US decision to develop Diego Garcia as a base, June 1968

It was almost 3 years after the creation of BIOT that the US decided to go ahead with the development of Diego Garcia as a joint US military facility, based on a report by a joint UK/US survey of June 1967. McNamara’s doubts on the need for it were finally resolved by the UK announcement on 16 January 1968 that it would withdraw its forces from the Far East and Persian Gulf by the end of 1971. In the meantime the idea for an air base on Aldabra was dropped, partly under pressure from a group of conservationists determined to defend the giant tortoise which roamed the island. On 5 July 1968 the US embassy communicated its proposal to the FCO. “As a bare minimum we consider that British flag should fly over facility and that UK liaison officer would need to be appointed in order to establish necessary relations with other HMG officials and local inhabitants.” Agreement in principle was requested by 1 September. A telegram from the US embassy to the State Dep’t reported the substance of the Foreign Office reply by letter of 4 September.

“Brooke Turner (FO) suggests two possibilities might be considered: Removal of population altogether to some locale outside territory, or on to other islands in Chagos group. In order to approach this question, FO wishes to know US views on whether all should move, or whether some of them will be offered employment during the construction phase. FO also wishes further info about eventual size of facility and which, if any, of other islands in Chagos group might be required for further development”.

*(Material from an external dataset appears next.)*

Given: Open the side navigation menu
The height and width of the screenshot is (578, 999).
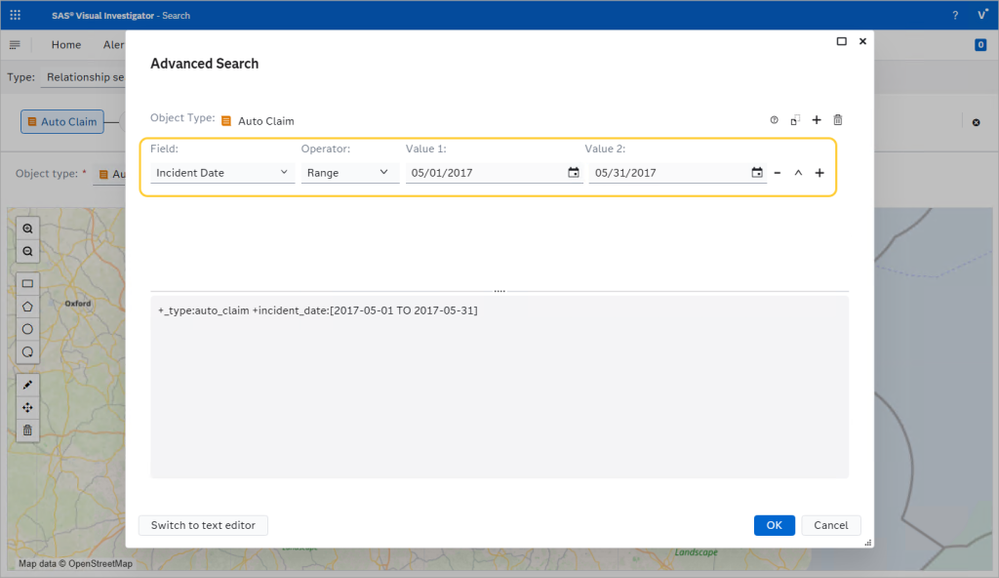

The telegram continued: “Most difficult question likely to be how and when to make project public knowledge. It will clearly be necessary for both governments to concert closely over this. It is essential to preclude unfavourable reactions by governments of India and Mauritius by taking them into our confidence before there is any possibility of project becoming publicly known or rumoured. UKUN (UK Mission to UN in New York) would prefer no public announcement before end of coming session of General Assembly.”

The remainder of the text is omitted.